EXERCISE GOAL:
Give back exactly the lines that run from the beginning of the entries to the line containing "Biz Kimiz? (122, 2028)", both included, and nothing else.

[Dataset entries]
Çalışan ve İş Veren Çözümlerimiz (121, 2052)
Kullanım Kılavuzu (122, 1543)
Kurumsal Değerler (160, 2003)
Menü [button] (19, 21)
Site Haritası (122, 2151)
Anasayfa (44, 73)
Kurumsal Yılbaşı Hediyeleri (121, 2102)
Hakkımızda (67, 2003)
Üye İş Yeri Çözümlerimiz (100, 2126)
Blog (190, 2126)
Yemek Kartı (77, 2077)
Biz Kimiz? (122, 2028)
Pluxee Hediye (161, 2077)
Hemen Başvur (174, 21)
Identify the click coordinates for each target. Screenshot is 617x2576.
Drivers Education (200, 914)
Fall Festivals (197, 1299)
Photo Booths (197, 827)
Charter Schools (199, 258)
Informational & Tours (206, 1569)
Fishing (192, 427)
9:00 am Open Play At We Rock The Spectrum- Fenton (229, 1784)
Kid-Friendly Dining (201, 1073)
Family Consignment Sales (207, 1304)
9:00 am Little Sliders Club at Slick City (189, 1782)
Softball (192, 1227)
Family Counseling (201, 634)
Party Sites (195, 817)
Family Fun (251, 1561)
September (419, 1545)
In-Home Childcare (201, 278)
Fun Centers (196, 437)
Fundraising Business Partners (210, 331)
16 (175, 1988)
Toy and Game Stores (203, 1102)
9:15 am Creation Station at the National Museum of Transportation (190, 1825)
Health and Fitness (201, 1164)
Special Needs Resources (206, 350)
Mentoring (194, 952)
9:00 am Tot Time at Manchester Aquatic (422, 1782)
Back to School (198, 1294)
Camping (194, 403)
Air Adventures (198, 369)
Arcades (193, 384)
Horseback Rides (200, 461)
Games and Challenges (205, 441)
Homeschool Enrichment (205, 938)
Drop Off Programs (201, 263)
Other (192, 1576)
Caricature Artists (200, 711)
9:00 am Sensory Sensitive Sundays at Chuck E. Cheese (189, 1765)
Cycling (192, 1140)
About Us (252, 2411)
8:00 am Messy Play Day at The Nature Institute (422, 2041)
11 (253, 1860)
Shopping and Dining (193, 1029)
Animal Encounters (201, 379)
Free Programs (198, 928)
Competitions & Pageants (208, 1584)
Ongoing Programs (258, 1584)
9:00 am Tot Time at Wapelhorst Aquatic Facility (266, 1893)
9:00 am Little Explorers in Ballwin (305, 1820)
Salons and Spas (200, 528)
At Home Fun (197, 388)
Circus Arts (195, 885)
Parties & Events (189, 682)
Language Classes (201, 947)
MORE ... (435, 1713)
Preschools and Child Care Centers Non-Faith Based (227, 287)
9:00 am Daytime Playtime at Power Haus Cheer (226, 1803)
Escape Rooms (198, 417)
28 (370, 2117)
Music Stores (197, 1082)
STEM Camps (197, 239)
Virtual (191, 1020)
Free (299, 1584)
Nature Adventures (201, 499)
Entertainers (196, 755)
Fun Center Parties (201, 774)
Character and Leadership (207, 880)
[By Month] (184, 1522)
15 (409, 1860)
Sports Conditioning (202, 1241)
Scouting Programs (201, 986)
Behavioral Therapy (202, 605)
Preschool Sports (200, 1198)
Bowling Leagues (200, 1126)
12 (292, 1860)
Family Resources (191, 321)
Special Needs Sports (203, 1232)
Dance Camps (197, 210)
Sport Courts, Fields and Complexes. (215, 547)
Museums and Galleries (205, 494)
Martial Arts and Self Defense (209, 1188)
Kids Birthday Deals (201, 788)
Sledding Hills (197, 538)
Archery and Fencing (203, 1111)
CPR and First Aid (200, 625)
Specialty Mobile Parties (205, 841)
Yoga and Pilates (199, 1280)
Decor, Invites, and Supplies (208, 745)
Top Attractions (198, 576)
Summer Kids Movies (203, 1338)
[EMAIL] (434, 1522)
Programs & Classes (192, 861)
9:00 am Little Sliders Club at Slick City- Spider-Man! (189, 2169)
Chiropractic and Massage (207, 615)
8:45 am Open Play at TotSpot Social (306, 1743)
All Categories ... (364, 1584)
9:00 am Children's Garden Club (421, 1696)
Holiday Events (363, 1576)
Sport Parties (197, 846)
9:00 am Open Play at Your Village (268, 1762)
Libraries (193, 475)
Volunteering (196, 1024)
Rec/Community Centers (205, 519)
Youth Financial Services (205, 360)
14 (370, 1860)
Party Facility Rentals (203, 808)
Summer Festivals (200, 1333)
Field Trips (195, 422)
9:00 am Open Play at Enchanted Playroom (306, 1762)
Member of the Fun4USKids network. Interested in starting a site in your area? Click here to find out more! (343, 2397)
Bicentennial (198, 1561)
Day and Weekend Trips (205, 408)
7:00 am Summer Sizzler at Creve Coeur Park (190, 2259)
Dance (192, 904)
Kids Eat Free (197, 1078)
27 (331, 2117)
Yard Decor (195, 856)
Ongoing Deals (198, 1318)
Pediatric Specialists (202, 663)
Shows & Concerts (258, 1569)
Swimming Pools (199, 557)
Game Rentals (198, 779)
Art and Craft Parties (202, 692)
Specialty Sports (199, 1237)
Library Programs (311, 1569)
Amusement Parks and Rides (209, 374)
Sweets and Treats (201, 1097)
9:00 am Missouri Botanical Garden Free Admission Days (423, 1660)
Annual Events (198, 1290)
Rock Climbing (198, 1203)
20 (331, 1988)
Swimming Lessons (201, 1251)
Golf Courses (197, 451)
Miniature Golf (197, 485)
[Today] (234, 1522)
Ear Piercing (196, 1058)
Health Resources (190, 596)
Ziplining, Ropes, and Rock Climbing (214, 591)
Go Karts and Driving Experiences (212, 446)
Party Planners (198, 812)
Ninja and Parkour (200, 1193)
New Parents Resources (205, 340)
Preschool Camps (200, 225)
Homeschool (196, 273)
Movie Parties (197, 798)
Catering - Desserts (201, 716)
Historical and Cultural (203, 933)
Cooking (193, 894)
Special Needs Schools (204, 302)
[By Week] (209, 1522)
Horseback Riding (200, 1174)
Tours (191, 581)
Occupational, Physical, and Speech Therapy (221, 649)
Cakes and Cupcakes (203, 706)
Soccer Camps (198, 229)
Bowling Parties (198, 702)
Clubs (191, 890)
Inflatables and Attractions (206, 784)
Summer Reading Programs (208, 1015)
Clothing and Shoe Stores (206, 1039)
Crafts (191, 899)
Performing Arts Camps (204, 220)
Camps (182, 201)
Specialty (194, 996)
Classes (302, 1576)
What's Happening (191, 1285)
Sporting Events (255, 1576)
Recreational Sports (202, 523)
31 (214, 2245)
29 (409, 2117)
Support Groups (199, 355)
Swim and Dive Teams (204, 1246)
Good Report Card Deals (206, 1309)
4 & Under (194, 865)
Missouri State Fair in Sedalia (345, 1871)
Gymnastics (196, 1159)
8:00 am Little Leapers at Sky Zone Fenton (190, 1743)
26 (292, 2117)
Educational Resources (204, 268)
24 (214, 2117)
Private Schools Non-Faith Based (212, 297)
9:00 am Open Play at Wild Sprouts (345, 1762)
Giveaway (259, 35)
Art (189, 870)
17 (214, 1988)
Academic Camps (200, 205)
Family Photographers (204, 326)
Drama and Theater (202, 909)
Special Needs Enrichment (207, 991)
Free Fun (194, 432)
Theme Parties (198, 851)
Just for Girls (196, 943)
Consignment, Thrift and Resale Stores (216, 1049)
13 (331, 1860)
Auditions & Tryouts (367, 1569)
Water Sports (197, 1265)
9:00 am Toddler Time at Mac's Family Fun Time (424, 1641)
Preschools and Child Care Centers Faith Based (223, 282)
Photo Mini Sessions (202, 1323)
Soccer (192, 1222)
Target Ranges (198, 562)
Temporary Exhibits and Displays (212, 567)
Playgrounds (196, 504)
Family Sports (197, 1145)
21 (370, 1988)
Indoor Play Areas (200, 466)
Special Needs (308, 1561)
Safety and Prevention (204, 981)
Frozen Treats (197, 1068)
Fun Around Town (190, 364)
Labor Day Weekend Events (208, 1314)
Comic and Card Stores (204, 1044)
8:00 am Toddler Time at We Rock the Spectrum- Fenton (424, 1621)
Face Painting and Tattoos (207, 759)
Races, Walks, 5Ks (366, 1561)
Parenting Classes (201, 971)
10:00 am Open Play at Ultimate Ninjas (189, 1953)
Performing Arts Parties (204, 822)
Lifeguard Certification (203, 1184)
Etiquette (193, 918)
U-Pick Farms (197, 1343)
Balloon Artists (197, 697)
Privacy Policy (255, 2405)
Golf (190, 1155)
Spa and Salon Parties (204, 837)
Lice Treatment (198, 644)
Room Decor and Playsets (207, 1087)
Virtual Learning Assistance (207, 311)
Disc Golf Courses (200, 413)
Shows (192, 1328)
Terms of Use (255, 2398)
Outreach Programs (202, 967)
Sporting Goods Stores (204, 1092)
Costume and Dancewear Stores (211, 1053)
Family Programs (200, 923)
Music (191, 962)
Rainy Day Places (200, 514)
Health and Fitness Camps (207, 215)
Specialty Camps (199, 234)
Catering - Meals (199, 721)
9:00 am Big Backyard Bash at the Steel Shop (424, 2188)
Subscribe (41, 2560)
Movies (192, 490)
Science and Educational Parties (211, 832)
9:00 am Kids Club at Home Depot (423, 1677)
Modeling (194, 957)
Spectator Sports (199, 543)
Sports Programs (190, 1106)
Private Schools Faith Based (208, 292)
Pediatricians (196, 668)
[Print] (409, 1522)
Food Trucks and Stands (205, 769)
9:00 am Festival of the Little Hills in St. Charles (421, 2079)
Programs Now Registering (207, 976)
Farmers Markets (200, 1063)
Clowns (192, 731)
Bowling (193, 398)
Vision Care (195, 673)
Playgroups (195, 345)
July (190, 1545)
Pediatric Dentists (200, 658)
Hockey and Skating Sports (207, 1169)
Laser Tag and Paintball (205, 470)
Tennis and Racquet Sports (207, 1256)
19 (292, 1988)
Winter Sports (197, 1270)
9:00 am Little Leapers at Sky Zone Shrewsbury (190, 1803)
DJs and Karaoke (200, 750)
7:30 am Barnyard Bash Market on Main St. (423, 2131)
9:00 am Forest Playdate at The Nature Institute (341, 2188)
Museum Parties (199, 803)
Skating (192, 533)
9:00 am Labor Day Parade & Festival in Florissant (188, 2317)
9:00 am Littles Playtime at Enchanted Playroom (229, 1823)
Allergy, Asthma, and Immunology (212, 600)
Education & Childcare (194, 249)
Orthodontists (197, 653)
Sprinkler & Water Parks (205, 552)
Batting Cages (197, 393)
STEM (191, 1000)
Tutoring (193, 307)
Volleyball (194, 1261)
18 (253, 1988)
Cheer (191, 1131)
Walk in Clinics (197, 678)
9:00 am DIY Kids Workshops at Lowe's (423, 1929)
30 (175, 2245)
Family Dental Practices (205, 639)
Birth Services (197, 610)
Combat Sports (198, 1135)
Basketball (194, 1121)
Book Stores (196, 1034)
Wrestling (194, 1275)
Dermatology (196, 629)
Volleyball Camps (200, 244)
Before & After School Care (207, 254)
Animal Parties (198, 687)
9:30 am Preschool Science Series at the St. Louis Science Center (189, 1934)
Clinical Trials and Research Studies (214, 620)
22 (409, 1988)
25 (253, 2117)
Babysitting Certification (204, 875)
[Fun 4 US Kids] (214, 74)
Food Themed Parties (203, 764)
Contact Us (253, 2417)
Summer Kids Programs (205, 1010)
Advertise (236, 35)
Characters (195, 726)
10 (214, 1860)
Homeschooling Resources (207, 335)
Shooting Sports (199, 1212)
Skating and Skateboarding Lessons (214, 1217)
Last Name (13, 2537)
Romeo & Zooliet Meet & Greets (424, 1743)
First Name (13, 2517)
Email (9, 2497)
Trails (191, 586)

OUTPUT FOR THIS EXERCISE:
Çalışan ve İş Veren Çözümlerimiz (121, 2052)
Kullanım Kılavuzu (122, 1543)
Kurumsal Değerler (160, 2003)
Menü [button] (19, 21)
Site Haritası (122, 2151)
Anasayfa (44, 73)
Kurumsal Yılbaşı Hediyeleri (121, 2102)
Hakkımızda (67, 2003)
Üye İş Yeri Çözümlerimiz (100, 2126)
Blog (190, 2126)
Yemek Kartı (77, 2077)
Biz Kimiz? (122, 2028)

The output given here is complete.